Most of them just use whatever is convenient - BSD's, MacOs, Linux and whatever turns them on.
My main interest in the history is mostly pre-divestiture of ATT. The history of pipes everyone knows, but some don't realize the convenience of "everything is a file" - like device files you could merely cat to, without having to drop into a Job Control Language subsystem, answer about 20 questions about the file specifics, and print or save.
cat myfile > /dev/lpr
Mindblowingly convenient. Suddenly you don't have to be the device-driver with a lot of arcane printer device knowledge as you would with other systems of the day.
My biggest history kick is how McIlroy showed back in '86 or so that most everyone is still using 1960's JCL techniques, when using DD with IF= and OF= pairs.
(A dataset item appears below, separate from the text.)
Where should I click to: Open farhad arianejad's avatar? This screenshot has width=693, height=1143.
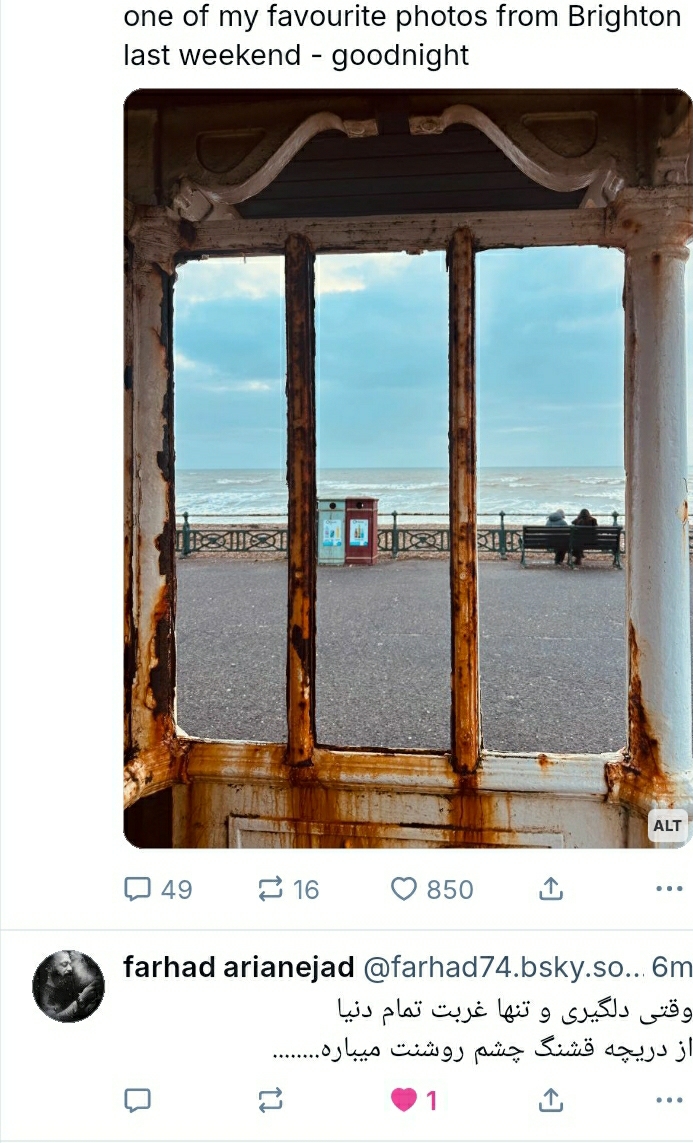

Nowadays, I just do it the unix-way:
dd < input > output
I make far FEWER dd mistakes using the unix notation - it just reads right to me, whereas with IF / OF pairs, I easily get them mixed if I'm not paying attention.
That blew my mind because even today, everyone uses the JCL way of doing it from the 60's. I thought that was the only way until a few years ago, and just smiled how this could be hidden unless you dug up the history...
I'm weird I guess - all this stuff we take for granted. Imagine running unix without any pipes and having to use redirection and temporary files to delete all the time? Or no device drivers - dropping into a subset language of it's own just to manipulate files getting them into and out of filesystems based solely on a manufacturer's spec-sheet - all of them different and YOU have to get it right...
Dunno' all these years and it still seems so innovative to me...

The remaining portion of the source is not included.